Dear Editor,
We, at ECHO, speak for the environment; no one else. Today, we raise our voices, loud and strong, for the protection of our forest, because we need to protect what is left of it. Without healthy forests the earth cannot sustain life. Already, as much as eighty per cent of the world’s forests have been degraded or destroyed. We need to protect our forest.
The importance of forests goes way beyond their own boundaries. Forests assist in regulating the Earth’s climate. They store nearly 300 billion tonnes of carbon in their living parts. Therefore, when they are destroyed through logging or burning, this carbon is released into the atmosphere as the climate changing greenhouse gas, carbon dioxide.
Also, our forests regulate water flow and rainfall. We depend on them to grow our crops. Therefore, the loss of forest in one part of the world can have impacts in another. With so many of the world’s forests already destroyed, we urgently need to protect what is left. Yet, the industry is still relentlessly felling trees, shipping raw logs, converting forests into disposable products that end up in our shopping baskets, while pushing species to the brink of extinction, destroying the lives and livelihoods of forest communities and exacerbating global climate change.

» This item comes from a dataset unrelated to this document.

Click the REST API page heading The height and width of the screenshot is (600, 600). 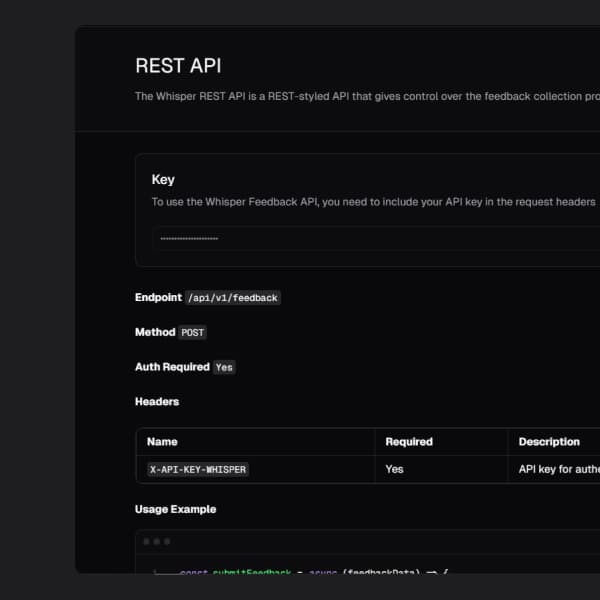tap(178, 66)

While you were reading this letter logging companies felled more than fifty trees in our hinterland. We honestly need to protect our extraordinary and irreplaceable forest. Let us stop them now!
We are asking citizens to demand that their food, paper and wood products are not linked to the destruction of our forest.
We are also asking citizens to plant or care for a plant or tree in their neighbourhood because we need them, we really do.
We are calling upon our politicians to take appropriate action that is needed to protect our forest, our biodiversity and the climate, as well as the rights of the people who depend on the forest.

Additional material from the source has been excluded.